Patchwork [PR,debug/47106] account used vars only once

login
register
mail settings
Submitter Alexandre Oliva
Date Jan. 6, 2011, 10:11 a.m.
Message ID <or8vyy2vgb.fsf@livre.localdomain>
Download mbox | patch
Permalink /patch/77699/
State New
Headers show

Comments

Alexandre Oliva - Jan. 6, 2011, 10:11 a.m.
This -fcompare-debug failure occurs because we remove variables from the
lexical blocks in the compilation without debug info, but we account the
stack space they won't use in the compilation with debug info, which
leads to different inlining decisions when stack-growth limits are set.

It turns out that the use of TREE_USED in the stack frame size
estimation functions seems to be misguided: we initially set it for all
local decls that don't appear in lexical blocks (not shown in patch),
then account the size of all LOCAL_DECLs that have it set (which means
accounting only those that don't appear in lexical blocks), set it on
all LOCAL_DECLs, and then account the size of decls in lexical blocks if
they have TREE_USED (which means accounting only those that are in
LOCAL_DECLs, not accounting those that aren't).

I fixed it so that we leave TREE_USED alone after initialization: we
account variables that aren't in lexical blocks while looping over
LOCAL_DECLs, and then account all variables in lexical blocks, as long
as they are actually used, which avoids accounting declarations retained
only for purposes of debug information generation.

I suppose restoring the assignment and test of TREE_USED would also
work, but AFAICT it would just waste CPU cycles.

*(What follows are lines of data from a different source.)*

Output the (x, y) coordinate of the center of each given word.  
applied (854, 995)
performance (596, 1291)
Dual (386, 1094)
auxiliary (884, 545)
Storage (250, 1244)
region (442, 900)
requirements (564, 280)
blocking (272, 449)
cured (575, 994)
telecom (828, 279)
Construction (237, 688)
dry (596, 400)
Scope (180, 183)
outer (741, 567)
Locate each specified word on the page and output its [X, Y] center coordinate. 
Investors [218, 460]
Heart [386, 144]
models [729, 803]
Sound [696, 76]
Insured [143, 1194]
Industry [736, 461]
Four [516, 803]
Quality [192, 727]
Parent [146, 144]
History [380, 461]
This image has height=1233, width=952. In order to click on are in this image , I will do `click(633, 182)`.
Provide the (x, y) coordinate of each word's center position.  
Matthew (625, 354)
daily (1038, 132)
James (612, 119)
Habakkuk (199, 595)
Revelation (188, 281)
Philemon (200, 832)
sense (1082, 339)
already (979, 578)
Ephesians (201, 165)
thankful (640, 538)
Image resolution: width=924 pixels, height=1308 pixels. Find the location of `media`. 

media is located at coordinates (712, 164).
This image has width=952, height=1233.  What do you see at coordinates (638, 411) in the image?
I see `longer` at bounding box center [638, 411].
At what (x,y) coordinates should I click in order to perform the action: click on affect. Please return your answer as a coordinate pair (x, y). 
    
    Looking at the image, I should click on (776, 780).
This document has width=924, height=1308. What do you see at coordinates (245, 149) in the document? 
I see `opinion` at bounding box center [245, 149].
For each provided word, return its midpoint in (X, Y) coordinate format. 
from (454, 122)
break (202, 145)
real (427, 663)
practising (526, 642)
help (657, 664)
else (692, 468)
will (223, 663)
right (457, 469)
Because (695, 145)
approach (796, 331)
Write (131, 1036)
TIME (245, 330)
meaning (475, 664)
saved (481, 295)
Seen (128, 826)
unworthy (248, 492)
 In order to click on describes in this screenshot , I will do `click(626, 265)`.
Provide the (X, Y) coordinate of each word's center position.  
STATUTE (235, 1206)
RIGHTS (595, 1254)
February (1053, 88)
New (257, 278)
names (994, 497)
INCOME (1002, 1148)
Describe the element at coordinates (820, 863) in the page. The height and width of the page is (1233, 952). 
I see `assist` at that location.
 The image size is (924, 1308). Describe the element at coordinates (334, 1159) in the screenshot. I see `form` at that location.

This was regstrapped on x86_{32,64}-linux-gnu.  I also bootstrapped it
with BOOT_CFLAGS='-O2 -g -fpartial-inlining -flto -fconserve-stack', and
regstrapping succeeded except for gfortran.dg/realloc_on_assign_2.exe at
all torture levels: stage3 f951 fails to compile it, although a
non-bootstrap f951 does, on both x86_{32,64}.  From that I concluded
that stage[23]s are miscompiled with these BOOT_CFLAGS above, even
before my patch, but I haven't debugged or investigated that any
further.

Ok to install?
Richard Guenther - Jan. 10, 2011, 3:22 p.m.
On Thu, Jan 6, 2011 at 11:11 AM, Alexandre Oliva <aoliva@redhat.com> wrote:
> This -fcompare-debug failure occurs because we remove variables from the
> lexical blocks in the compilation without debug info, but we account the
> stack space they won't use in the compilation with debug info, which
> leads to different inlining decisions when stack-growth limits are set.
>
> It turns out that the use of TREE_USED in the stack frame size
> estimation functions seems to be misguided: we initially set it for all
> local decls that don't appear in lexical blocks (not shown in patch),
> then account the size of all LOCAL_DECLs that have it set (which means
> accounting only those that don't appear in lexical blocks), set it on
> all LOCAL_DECLs, and then account the size of decls in lexical blocks if
> they have TREE_USED (which means accounting only those that are in
> LOCAL_DECLs, not accounting those that aren't).
>
> I fixed it so that we leave TREE_USED alone after initialization: we
> account variables that aren't in lexical blocks while looping over
> LOCAL_DECLs, and then account all variables in lexical blocks, as long
> as they are actually used, which avoids accounting declarations retained
> only for purposes of debug information generation.
>
> I suppose restoring the assignment and test of TREE_USED would also
> work, but AFAICT it would just waste CPU cycles.
>
> This was regstrapped on x86_{32,64}-linux-gnu.  I also bootstrapped it
> with BOOT_CFLAGS='-O2 -g -fpartial-inlining -flto -fconserve-stack', and
> regstrapping succeeded except for gfortran.dg/realloc_on_assign_2.exe at
> all torture levels: stage3 f951 fails to compile it, although a
> non-bootstrap f951 does, on both x86_{32,64}.  From that I concluded
> that stage[23]s are miscompiled with these BOOT_CFLAGS above, even
> before my patch, but I haven't debugged or investigated that any
> further.
>
> Ok to install?

It looks ok when just looking at the documentation of the var_ann
used filed, but I cannot find the code that computes it during
out-of-SSA, instead do we rely on remove-unused-locals computing it?
Are we sure that we at least
run local vars removal once before we estimated stack frame
size the first time - I see pass_inline_parameters before the
first run?  All variables are initially created with used
set to false (which is a non-conservative default, likely false
even).  I guess I'm more happy with the patch if you switch the
initialization in create_var_ann to mark the variable used.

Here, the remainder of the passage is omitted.